◆ TASK INPUT:

────────────────

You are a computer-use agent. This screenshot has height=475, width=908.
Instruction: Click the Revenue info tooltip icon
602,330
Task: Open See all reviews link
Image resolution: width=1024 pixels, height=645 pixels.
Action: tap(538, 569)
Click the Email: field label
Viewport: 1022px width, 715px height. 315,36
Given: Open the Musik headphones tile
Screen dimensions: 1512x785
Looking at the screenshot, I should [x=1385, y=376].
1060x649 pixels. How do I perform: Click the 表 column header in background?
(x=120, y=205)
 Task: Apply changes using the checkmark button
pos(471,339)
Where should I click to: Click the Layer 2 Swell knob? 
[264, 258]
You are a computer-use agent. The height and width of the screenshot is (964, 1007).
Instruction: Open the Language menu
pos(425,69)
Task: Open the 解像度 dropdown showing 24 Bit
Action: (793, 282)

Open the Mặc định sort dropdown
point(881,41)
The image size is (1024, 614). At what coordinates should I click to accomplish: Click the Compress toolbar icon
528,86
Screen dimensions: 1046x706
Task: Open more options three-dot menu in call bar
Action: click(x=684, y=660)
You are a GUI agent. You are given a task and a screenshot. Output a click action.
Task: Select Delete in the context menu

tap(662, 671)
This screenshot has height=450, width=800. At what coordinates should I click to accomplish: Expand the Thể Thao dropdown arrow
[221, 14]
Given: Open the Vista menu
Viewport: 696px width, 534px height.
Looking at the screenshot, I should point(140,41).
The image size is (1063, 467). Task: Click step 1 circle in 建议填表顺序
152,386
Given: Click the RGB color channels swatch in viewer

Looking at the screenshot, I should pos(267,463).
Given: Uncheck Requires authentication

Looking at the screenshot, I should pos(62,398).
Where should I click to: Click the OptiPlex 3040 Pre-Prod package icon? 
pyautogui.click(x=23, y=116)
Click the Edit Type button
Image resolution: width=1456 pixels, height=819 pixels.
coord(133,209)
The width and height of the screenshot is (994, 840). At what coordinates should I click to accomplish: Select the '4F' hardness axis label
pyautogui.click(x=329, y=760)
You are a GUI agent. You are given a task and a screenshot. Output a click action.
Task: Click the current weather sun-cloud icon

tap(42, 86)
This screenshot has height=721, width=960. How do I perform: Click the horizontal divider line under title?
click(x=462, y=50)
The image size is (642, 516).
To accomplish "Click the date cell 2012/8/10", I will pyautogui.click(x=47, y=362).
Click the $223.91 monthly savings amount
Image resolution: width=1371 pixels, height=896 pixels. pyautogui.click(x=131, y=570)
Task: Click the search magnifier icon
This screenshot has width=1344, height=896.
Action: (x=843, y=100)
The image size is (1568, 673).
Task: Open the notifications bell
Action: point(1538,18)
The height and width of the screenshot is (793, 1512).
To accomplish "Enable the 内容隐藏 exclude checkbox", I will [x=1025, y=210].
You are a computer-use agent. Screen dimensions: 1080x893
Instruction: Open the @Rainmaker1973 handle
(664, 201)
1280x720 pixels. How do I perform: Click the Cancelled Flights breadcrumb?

────────────────

◆ WHAT TO DO: Return, word for word, the lines from the one containing "Where should I click to: Click the OptiPlex" through the end of the data above, both ends included, and nothing else.

◆ SOLUTION TO THIS PROBLEM:
Where should I click to: Click the OptiPlex 3040 Pre-Prod package icon? 
pyautogui.click(x=23, y=116)
Click the Edit Type button
Image resolution: width=1456 pixels, height=819 pixels.
coord(133,209)
The width and height of the screenshot is (994, 840). At what coordinates should I click to accomplish: Select the '4F' hardness axis label
pyautogui.click(x=329, y=760)
You are a GUI agent. You are given a task and a screenshot. Output a click action.
Task: Click the current weather sun-cloud icon

tap(42, 86)
This screenshot has height=721, width=960. How do I perform: Click the horizontal divider line under title?
click(x=462, y=50)
The image size is (642, 516).
To accomplish "Click the date cell 2012/8/10", I will pyautogui.click(x=47, y=362).
Click the $223.91 monthly savings amount
Image resolution: width=1371 pixels, height=896 pixels. pyautogui.click(x=131, y=570)
Task: Click the search magnifier icon
This screenshot has width=1344, height=896.
Action: (x=843, y=100)
The image size is (1568, 673).
Task: Open the notifications bell
Action: point(1538,18)
The height and width of the screenshot is (793, 1512).
To accomplish "Enable the 内容隐藏 exclude checkbox", I will [x=1025, y=210].
You are a computer-use agent. Screen dimensions: 1080x893
Instruction: Open the @Rainmaker1973 handle
(664, 201)
1280x720 pixels. How do I perform: Click the Cancelled Flights breadcrumb?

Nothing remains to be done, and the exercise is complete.